#### Goal:
Gather each line of the data below that contains the word "perform" and copy every such line in full.

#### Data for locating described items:
....

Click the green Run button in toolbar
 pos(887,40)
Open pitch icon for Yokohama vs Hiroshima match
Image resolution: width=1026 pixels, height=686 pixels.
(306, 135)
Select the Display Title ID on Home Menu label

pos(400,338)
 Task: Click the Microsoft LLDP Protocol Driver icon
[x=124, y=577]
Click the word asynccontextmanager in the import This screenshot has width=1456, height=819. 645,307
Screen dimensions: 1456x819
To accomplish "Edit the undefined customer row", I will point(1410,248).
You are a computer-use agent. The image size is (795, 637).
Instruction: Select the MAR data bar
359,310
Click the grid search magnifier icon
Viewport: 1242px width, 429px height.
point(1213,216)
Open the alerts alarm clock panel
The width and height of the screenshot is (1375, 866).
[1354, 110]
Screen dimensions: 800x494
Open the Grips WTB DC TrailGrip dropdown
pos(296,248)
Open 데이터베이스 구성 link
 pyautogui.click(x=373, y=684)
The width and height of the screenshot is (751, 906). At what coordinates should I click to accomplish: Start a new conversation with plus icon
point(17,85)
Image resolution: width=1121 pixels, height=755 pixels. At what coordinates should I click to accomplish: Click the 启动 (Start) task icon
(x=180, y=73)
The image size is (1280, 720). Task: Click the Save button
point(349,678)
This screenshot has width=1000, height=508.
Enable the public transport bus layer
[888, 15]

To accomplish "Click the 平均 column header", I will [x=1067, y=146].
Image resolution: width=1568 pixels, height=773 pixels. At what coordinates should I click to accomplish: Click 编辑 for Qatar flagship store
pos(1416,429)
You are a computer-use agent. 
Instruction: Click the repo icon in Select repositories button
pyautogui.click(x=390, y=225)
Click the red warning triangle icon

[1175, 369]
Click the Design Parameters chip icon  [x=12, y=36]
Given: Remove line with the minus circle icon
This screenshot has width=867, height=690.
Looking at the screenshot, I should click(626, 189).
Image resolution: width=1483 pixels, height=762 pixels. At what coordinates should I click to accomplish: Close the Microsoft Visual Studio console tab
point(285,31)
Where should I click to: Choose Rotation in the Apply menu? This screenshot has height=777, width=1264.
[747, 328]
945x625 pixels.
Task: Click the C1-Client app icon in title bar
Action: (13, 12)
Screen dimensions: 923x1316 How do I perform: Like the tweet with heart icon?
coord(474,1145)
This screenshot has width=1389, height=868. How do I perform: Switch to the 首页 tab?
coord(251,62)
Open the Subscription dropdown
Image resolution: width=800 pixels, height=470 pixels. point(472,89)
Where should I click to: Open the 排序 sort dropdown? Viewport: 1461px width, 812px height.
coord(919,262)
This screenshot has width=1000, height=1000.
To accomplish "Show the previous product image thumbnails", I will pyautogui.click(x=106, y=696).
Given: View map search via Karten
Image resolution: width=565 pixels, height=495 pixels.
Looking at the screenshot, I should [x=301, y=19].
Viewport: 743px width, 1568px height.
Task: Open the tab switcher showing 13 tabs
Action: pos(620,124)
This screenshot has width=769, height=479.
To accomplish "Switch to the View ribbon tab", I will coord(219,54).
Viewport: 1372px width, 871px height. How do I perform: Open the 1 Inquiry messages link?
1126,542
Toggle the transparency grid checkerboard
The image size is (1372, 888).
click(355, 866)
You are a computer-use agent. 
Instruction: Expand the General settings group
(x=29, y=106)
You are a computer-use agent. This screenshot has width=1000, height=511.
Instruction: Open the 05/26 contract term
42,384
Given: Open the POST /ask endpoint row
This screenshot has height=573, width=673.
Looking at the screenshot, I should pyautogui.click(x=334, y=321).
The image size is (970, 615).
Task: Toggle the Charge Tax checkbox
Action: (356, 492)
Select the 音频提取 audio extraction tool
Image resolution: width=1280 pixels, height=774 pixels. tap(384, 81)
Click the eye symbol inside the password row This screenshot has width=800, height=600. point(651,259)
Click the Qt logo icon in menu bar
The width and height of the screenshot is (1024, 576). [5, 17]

....

#### Result of this task:
Screen dimensions: 923x1316 How do I perform: Like the tweet with heart icon?
This screenshot has width=1389, height=868. How do I perform: Switch to the 首页 tab?
Viewport: 1372px width, 871px height. How do I perform: Open the 1 Inquiry messages link?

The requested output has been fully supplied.